EXERCISE DIRECTIONS: Write the entries out exactly. Any images they hold stay out of the copy.

EXTRACTED ENTRIES:
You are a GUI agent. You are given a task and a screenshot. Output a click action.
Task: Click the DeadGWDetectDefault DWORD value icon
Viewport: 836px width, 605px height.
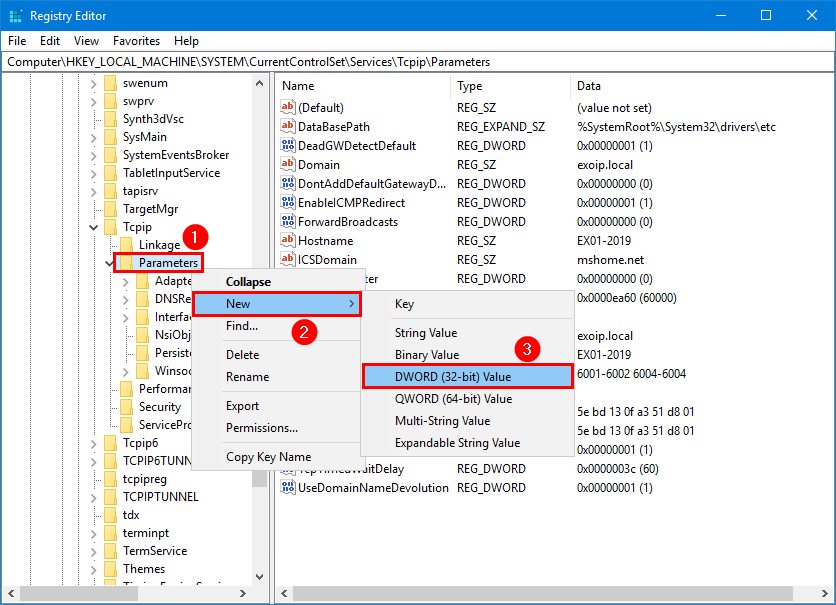[x=288, y=146]
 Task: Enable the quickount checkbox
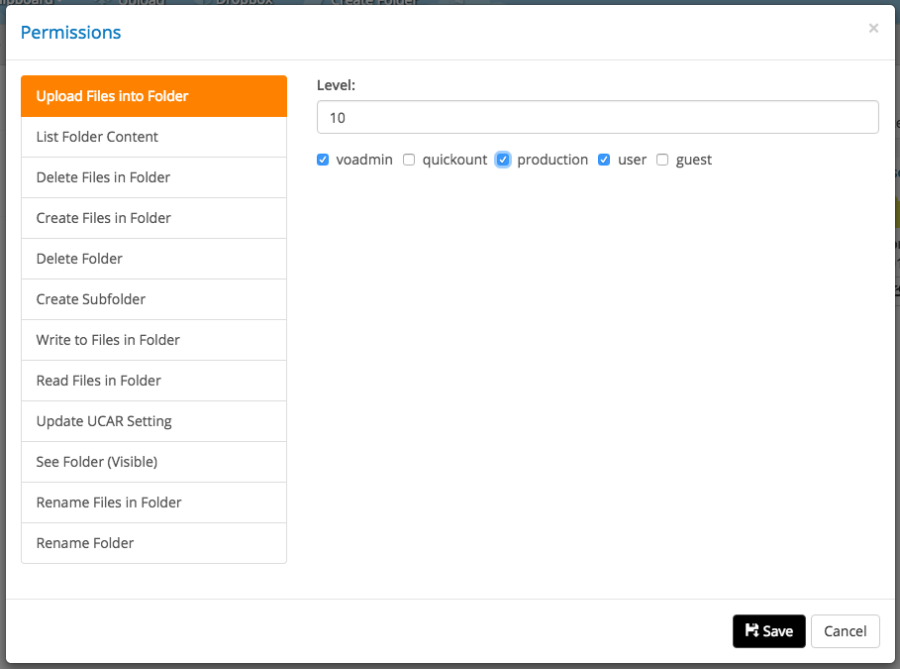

RESPONSE:
You are a GUI agent. You are given a task and a screenshot. Output a click action.
Task: Click the DeadGWDetectDefault DWORD value icon
Viewport: 836px width, 605px height.
[x=288, y=146]
 Task: Enable the quickount checkbox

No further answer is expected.